The EUR of the updip distribution has a P01 of approximately 14 million bbl of oil, a value that falls at approximately the P60 of the downdip geologic EUR distribution. The P99 EUR of the downdip distribution occurs at the P72 of the updip distribution. The degree of overlap of the updip and downdip distributions, which could be surprising to many, indicates the prevailing uncertainty. The amount of EUR overlap between the updip and downdip distributions will be a function of trap geometry, column height, and thickness variability. For example, for a stratigraphic trap wedge that thins to zero at the updip edge but thickens downdip, one would expect more separation between the downdip EUR distributions from the updip EUR distributions. In our example prospect, the RY parameters are the same for the updip and downdip trials so that only the GRV affects the EUR overlap.
Figure 9 plots the P99, P90, P50, P10, and P01 from the EUR distributions for the family of updip geologic distributions and the family of downdip geologic distributions for the locations considered.

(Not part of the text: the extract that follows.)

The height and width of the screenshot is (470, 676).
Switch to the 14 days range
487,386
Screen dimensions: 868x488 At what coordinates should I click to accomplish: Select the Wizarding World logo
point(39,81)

In the updip distributions, the upward deviation from (and above) perfectly straight lines (i.e., a lognormal distribution) results from the truncation effect that does not allow any areas greater than the location area. Once the MCFS is imposed on an EUR distribution, additional metrics related more to decision-making arise. Figure 10 shows how the commercial chance values can be further quantified and communicated for more informed decision-making. Curve 1 shows Pwell (comm) begins at 34% for the 200-ac location, increases slightly to a maximum value for the location associated with 300 ac, and then declines steadily. The peak at 300 ac is not seen on the Pwell curve (Figure 6) because the location is not beyond the P90 area, so the parameter Ptrap @ well is fixed at 100% and does not impact the calculation. However, the Pwell (comm) is derived from the Pwell times the percentage of downdip EUR outcomes greater than or equal to the MCFS (which steadily increases as the location moves downdip).

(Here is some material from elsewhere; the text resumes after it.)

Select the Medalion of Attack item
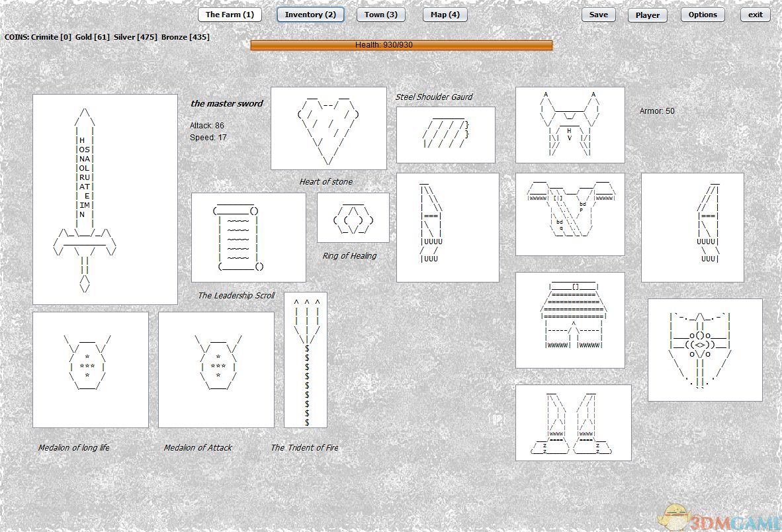Image resolution: width=782 pixels, height=532 pixels. 216,370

Figure 10 includes two other location-dependent metrics. First, given a dry hole, the chance that an updip discovery will exceed the MCFS (curve 2) is derived from the percentage of the trials that achieve that level when the oil column is limited to the well location (Table 2). This forms the bottom boundary of the shaded envelope, beginning at 0 for 200 ac and increases up to approximately 60% at 1200 ac downdip. For the 400-ac location detailed in Figure 8, note how the intersection of the MCFS with the updip EUR distribution is projected to approximately P13, contributing to the bottom part of the shaded envelope crossing 400 ac at 13%.

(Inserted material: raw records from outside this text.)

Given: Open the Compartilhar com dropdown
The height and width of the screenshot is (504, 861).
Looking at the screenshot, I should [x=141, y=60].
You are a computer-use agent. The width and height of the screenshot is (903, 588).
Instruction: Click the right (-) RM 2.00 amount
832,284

Second, given a discovery, the percentage of trials that generate an EUR greater than or equal to the MCFS (curve 3 in Figure 10) is the top of the shaded envelope, beginning at 68% for drilling 200 ac downdip. Figure 8 showed the MCFS intersection with the 400-ac location downdip EUR distribution projected to P82; hence, the upper part of the shaded envelope crosses 400 ac at 82%. Figure 9 showed that approximately 99% of the downdip EUR distribution associated with the most downdip (1200-ac) location exceeded the MCFS. This is corroborated by the area versus EUR crossplot (Figure 7), where at 1200 ac, all of the associated EUR values exceed the MCFS.
Third, the vertical arrow (4 in Figure 10) illustrates that the 300-ac location has the widest part of the shaded chance envelope. For a “perfect” well location, a discovery would have 100% chance of exceeding the MCFS, and a dry hole would leave the updip accumulation with 0% chance of exceeding the MCFS. In other words, a “perfect” well location would show no overlap of the updip and downdip EUR distributions. Thus, wider ranges in the shaded envelope between the “given discovery” and “given dry hole” chance curves are desired for the drilling well location. This maximum chance width at 300 ac coincides with the maximum Pwell (comm), can be considered the least ambiguous location, and deserves consideration in the valuation for the optimal location.
The rigorous workflow allows an exploration team to not only calculate the Pwell and Pwell (comm) as the well location moves downdip but also to probabilistically modify the prospect EUR distribution of a discovery to that well location as well as the updip “attic” resource potential. However, the valuation of the resources includes other parameters such as cost, timing, and productive rates. These factors lead to success case NPV values that can be probability weighted by commercial chance metrics to calculate which location generates the maximum EMV.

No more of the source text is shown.